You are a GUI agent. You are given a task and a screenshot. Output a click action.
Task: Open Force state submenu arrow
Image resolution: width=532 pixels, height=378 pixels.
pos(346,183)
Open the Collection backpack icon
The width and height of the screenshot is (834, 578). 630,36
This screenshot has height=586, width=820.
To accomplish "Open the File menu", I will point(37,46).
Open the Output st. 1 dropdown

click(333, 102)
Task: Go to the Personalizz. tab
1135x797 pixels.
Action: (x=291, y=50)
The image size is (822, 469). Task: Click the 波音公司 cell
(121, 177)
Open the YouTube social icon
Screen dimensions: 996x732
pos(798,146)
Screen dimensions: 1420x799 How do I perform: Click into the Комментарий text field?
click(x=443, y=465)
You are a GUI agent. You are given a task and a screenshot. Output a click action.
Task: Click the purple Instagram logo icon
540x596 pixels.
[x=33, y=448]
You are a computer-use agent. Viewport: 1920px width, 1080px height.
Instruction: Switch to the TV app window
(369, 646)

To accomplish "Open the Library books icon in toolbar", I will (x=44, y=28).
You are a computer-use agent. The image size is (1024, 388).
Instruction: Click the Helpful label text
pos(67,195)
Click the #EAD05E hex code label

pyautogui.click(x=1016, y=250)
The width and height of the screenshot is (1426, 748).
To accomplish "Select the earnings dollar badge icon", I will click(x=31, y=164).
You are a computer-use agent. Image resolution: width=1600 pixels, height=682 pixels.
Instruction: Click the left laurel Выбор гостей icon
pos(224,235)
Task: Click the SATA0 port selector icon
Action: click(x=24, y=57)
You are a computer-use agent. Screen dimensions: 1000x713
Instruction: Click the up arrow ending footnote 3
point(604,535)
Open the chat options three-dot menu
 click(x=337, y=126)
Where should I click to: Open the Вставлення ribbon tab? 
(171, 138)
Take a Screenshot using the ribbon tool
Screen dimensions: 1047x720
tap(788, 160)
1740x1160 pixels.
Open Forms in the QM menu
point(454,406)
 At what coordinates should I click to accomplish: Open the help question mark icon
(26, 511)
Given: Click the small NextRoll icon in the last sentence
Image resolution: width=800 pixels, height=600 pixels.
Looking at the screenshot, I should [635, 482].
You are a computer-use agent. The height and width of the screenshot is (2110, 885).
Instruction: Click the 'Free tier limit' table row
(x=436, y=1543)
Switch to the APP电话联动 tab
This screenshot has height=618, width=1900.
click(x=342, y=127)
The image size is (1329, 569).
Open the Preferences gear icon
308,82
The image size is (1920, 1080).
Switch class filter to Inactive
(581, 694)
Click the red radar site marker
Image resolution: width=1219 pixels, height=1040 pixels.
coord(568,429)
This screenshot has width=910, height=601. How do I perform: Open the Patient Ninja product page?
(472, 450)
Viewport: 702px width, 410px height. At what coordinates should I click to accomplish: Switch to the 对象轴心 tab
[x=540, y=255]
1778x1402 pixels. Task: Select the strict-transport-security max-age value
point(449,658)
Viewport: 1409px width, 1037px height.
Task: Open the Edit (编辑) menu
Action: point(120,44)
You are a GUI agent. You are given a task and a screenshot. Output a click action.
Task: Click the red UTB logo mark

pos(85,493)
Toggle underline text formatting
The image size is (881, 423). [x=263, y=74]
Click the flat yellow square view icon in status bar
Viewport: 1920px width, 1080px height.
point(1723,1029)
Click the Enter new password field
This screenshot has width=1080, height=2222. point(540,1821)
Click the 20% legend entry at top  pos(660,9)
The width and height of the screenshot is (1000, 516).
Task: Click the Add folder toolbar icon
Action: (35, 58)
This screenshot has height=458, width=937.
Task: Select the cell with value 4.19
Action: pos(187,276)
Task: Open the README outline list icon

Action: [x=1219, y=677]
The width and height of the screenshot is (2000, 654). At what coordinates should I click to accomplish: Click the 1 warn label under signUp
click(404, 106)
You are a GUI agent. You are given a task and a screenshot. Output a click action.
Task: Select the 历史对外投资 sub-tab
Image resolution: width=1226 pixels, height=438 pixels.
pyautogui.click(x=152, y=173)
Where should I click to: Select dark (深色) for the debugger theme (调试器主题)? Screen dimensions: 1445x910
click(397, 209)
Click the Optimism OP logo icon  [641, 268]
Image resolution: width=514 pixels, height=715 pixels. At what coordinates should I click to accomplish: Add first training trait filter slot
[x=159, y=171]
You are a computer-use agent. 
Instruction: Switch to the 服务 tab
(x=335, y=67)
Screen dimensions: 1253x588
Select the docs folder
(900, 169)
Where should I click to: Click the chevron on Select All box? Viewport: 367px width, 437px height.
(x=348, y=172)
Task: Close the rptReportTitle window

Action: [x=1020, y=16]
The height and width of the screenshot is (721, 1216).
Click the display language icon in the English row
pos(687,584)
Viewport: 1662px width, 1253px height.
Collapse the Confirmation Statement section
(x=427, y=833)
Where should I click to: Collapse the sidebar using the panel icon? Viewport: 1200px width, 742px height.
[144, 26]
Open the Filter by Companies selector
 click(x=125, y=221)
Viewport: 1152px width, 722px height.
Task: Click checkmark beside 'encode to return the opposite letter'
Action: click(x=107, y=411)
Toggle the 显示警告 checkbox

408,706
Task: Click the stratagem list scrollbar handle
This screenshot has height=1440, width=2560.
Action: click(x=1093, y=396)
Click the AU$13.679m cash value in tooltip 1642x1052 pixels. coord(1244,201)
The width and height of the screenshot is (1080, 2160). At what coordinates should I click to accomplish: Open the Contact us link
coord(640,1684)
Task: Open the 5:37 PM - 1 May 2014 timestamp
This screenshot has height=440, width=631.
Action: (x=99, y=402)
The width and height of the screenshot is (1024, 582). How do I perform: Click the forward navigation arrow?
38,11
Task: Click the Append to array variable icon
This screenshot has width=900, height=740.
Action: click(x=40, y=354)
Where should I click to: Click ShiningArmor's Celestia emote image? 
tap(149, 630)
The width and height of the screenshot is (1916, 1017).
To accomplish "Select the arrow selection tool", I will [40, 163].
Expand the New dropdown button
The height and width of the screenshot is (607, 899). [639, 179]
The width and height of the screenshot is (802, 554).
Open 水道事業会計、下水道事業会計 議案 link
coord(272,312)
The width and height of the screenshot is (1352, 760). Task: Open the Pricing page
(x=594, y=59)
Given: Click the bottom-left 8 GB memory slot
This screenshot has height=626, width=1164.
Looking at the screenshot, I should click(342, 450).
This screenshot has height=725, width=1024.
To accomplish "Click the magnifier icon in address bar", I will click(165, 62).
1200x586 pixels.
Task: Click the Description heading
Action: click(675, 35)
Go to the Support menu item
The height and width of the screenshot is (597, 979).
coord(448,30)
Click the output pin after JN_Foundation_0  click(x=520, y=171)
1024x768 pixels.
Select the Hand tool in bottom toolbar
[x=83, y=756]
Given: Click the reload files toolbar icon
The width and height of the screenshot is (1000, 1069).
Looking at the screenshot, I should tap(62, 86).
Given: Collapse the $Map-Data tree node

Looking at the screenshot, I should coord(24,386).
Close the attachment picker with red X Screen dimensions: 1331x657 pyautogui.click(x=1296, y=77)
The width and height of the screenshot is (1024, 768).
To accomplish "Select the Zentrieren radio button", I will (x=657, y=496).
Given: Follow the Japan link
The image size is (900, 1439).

::::

**Exercise details:** Pick every line containing the word "agent" out of the material, and copy those lines.

**Written solution:**
You are a GUI agent. You are given a task and a screenshot. Output a click action.
You are a GUI agent. You are given a task and a screenshot. Output a click action.
You are a computer-use agent. Viewport: 1920px width, 1080px height.
You are a computer-use agent. The image size is (1024, 388).
You are a computer-use agent. Image resolution: width=1600 pixels, height=682 pixels.
You are a computer-use agent. Screen dimensions: 1000x713
You are a computer-use agent. The height and width of the screenshot is (2110, 885).
You are a GUI agent. You are given a task and a screenshot. Output a click action.
You are a GUI agent. You are given a task and a screenshot. Output a click action.
You are a computer-use agent. 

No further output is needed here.